Tag Archives: political poems


Revised.  Originally posted March, 2018.

Start picturing
a starving eagle in tears,
exhausted to the point that
it cannot feed
after all those years
of having to hang there:

wings up,
talons full.

Start wondering
what’s under 
your Uncle Sam’s 
hat and why he
looks so pissed 
as he points at you:
you thought you
were tight. After all
you’re family, or
so you were told.

Start thinking about dollar bills
in your pocket, your hand,
against your bare skin.
Imagine who paid for what
with them before they came to you.

Start seeing 
that flag
as a door
anytime you see it,

a locked door
with a code
to enter. 

Start imagining how hard 
you will have to kick to take down that door.

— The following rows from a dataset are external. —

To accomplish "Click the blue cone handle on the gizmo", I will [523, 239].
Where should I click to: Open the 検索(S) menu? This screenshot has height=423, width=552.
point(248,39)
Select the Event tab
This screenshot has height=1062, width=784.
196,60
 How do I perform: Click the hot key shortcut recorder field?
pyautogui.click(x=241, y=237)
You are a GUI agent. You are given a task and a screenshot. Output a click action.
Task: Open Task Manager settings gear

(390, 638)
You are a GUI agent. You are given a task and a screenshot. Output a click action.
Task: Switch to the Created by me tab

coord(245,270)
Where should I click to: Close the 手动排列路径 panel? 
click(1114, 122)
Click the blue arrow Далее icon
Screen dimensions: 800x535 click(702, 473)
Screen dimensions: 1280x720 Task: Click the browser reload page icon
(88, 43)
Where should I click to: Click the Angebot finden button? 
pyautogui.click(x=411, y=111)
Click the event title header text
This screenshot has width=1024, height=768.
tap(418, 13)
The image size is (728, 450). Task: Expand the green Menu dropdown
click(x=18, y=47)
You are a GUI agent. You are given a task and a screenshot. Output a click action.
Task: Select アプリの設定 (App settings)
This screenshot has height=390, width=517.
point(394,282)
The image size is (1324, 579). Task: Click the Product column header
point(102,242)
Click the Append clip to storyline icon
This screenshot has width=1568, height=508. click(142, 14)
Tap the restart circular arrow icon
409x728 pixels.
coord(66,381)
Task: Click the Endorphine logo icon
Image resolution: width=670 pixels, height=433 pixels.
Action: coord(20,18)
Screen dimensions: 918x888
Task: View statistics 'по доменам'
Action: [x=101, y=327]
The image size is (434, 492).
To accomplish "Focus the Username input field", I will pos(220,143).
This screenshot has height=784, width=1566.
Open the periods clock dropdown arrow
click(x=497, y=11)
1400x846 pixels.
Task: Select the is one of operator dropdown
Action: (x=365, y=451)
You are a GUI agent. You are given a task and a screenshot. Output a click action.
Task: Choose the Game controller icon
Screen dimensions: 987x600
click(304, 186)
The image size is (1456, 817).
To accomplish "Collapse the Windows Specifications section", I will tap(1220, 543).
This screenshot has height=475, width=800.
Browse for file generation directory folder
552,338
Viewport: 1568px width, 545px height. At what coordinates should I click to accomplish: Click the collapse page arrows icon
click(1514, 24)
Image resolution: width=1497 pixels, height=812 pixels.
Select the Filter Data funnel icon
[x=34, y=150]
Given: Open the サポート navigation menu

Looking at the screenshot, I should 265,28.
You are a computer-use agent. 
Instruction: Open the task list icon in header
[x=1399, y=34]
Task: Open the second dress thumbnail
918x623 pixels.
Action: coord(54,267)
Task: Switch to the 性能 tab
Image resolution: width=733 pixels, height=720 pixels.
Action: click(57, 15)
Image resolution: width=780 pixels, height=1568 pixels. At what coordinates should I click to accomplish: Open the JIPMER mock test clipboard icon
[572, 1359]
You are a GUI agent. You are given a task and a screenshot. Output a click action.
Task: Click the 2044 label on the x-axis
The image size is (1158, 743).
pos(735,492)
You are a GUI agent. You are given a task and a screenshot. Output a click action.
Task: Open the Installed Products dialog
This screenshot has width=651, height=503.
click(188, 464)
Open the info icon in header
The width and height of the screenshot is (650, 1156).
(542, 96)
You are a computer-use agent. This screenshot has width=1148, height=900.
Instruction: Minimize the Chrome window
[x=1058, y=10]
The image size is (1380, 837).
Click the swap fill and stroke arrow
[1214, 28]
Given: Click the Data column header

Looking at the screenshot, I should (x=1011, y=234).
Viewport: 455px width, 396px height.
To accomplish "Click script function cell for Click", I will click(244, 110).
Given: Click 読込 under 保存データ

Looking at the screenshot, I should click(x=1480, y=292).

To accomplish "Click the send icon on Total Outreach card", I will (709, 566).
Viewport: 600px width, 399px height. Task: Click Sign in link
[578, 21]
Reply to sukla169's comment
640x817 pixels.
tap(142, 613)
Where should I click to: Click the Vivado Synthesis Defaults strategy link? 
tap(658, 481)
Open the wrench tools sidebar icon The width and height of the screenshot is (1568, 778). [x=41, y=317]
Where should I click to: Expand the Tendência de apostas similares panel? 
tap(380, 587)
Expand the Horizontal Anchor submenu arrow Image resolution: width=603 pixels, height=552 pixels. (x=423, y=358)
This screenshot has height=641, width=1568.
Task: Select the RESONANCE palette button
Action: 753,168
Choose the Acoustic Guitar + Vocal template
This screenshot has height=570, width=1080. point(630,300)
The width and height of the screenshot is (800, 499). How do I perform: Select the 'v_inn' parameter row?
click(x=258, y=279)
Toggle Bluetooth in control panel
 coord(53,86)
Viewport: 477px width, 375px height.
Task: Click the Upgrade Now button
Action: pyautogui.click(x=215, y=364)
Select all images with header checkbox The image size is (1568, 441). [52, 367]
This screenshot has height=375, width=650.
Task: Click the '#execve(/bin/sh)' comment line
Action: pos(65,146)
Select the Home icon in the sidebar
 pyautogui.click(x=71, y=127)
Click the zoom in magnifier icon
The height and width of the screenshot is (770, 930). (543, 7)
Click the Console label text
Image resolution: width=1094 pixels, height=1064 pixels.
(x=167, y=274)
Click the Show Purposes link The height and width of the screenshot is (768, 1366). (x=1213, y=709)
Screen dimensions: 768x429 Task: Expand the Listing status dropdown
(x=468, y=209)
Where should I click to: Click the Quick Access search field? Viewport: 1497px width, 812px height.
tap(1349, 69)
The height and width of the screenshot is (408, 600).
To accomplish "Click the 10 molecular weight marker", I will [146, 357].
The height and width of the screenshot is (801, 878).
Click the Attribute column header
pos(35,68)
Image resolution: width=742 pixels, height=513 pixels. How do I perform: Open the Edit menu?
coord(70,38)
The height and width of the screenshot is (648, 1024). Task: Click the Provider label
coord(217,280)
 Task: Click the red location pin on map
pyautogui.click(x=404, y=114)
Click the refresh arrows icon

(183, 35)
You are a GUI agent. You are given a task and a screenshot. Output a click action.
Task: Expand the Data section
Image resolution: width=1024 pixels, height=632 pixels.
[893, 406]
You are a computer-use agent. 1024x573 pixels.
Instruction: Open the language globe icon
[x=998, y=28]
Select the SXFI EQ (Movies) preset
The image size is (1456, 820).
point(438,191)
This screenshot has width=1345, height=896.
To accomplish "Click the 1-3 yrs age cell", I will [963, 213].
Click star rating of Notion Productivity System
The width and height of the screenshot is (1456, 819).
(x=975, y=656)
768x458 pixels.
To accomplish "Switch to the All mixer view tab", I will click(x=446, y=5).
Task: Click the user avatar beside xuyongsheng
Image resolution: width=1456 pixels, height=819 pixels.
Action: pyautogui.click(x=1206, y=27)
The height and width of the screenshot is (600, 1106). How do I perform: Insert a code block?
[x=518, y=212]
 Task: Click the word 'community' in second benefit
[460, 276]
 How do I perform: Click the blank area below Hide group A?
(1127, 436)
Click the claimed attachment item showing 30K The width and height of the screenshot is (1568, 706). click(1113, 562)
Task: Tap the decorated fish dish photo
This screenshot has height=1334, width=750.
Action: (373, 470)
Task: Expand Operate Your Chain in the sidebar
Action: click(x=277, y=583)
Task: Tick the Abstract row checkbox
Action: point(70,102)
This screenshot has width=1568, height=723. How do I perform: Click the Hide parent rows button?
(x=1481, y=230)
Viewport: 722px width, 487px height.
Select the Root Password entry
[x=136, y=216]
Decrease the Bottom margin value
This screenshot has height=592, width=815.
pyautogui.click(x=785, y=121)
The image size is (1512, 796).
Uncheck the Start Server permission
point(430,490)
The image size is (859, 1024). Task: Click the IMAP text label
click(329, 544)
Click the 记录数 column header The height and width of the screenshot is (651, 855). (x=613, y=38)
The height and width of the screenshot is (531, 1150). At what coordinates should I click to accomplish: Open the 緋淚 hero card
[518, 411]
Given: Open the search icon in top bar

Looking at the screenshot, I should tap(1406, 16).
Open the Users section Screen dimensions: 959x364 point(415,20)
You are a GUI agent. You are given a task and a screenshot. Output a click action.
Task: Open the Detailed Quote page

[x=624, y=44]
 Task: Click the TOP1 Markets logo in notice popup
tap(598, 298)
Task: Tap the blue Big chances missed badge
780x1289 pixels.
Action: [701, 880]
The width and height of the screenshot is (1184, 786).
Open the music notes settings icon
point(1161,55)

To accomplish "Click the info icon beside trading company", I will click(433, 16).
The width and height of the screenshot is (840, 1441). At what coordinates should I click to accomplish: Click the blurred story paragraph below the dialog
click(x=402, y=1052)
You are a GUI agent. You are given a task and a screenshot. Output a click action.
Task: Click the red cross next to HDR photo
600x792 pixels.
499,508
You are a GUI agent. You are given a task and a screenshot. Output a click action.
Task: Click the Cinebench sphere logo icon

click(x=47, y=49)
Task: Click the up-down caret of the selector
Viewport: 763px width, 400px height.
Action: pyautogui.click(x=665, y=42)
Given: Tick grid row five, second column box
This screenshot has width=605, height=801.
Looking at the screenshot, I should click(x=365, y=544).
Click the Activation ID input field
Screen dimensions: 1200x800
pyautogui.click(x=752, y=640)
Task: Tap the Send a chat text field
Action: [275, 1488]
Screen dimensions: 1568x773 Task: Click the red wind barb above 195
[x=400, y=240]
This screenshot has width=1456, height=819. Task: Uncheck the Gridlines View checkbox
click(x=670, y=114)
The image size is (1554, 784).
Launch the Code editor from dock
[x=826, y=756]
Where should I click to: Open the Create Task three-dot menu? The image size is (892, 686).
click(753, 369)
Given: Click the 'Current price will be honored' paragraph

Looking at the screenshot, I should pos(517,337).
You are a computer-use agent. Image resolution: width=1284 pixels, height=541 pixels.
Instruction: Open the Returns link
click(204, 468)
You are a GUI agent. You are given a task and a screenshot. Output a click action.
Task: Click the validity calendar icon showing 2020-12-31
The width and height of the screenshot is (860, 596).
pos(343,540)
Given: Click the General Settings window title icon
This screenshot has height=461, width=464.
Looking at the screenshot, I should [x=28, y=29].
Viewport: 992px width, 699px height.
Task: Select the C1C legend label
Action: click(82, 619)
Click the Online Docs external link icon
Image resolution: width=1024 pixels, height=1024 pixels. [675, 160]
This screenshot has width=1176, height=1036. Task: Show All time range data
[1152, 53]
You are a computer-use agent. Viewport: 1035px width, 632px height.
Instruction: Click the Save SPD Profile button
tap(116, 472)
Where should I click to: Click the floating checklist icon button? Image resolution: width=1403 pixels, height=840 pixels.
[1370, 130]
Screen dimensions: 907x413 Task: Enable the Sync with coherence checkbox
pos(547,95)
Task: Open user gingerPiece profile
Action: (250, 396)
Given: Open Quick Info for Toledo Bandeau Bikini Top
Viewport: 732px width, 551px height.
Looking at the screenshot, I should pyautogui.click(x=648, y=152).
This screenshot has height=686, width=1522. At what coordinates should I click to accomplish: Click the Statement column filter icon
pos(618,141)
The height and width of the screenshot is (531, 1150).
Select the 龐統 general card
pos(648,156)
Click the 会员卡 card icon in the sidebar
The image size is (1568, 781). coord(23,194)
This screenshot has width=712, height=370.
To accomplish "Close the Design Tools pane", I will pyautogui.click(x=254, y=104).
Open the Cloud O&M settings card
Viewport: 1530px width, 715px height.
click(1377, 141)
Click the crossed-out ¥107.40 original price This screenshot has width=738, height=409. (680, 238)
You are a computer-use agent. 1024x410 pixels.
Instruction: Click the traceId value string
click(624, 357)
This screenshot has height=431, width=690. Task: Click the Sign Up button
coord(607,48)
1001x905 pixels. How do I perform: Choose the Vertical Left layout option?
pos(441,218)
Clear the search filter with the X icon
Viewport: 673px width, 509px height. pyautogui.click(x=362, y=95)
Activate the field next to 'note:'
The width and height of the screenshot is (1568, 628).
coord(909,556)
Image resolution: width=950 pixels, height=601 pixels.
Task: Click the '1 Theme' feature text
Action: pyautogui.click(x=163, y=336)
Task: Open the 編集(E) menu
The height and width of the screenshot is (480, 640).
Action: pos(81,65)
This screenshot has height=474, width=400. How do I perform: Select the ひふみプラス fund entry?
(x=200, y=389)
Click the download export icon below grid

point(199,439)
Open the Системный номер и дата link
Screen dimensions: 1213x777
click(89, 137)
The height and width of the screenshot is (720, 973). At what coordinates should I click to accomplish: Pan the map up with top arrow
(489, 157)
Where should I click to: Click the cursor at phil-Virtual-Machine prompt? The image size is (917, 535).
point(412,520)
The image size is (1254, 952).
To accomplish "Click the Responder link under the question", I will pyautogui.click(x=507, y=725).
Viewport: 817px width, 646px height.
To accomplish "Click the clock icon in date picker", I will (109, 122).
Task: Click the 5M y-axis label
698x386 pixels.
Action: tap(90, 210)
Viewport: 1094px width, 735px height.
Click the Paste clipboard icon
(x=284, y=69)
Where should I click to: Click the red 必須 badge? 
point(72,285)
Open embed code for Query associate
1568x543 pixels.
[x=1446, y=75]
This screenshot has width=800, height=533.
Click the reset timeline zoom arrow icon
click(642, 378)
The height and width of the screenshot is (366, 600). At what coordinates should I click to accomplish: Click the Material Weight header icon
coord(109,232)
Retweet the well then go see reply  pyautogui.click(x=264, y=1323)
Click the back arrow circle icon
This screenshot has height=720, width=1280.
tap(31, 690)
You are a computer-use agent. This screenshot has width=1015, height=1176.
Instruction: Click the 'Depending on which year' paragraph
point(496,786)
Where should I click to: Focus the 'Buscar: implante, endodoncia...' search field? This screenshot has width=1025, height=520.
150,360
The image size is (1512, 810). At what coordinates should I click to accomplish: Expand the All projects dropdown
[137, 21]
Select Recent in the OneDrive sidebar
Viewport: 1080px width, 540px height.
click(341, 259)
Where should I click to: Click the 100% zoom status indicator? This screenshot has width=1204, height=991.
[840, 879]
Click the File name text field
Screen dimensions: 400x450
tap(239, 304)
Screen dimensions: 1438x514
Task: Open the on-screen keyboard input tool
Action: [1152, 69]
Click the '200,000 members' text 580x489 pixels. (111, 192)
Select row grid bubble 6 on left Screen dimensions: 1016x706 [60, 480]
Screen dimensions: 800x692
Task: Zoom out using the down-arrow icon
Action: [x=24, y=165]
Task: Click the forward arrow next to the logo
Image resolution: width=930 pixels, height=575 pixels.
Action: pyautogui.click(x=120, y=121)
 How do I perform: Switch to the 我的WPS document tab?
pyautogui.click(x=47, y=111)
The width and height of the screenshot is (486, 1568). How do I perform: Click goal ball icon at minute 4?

Think about what might be on
the other side.

Keep at it until your foot spites your fear
and twitches without you willing it.

Ruled By The Dead

Repetition of 
“not my fault”

produces no magic,
no spelled-out protection

from consequences.
A chant of “what’s past

is past” builds
no walls, forges no shields

for this past-molded
present moment.

“No one alive today…”
means nothing at all 

when all we do
depends on a country

founded by the dead
and still ruled by

what they wanted to hold
in their once-hot little hands.

They did make us what we are
but we only have to live that way

until we decide to wake up
and live as those truly living should:

in this moment,
this time, facing this day

as it is, knowing
what has passed without 

bowing and scraping 
before it as if it owned

all we are
and could ever be.

Land That I Love

Revised.  Originally posted February 2019.

Open air salt mine surrounded by trees,
broken skin broken heart redwood dog pen,
blistered, bruised vending machine jail
overrun with self-guarding inmates,
I sing you my hidden prayer:

burn clean as you burn;
flood red when you flood; 
may you thus be wiped free of old stains.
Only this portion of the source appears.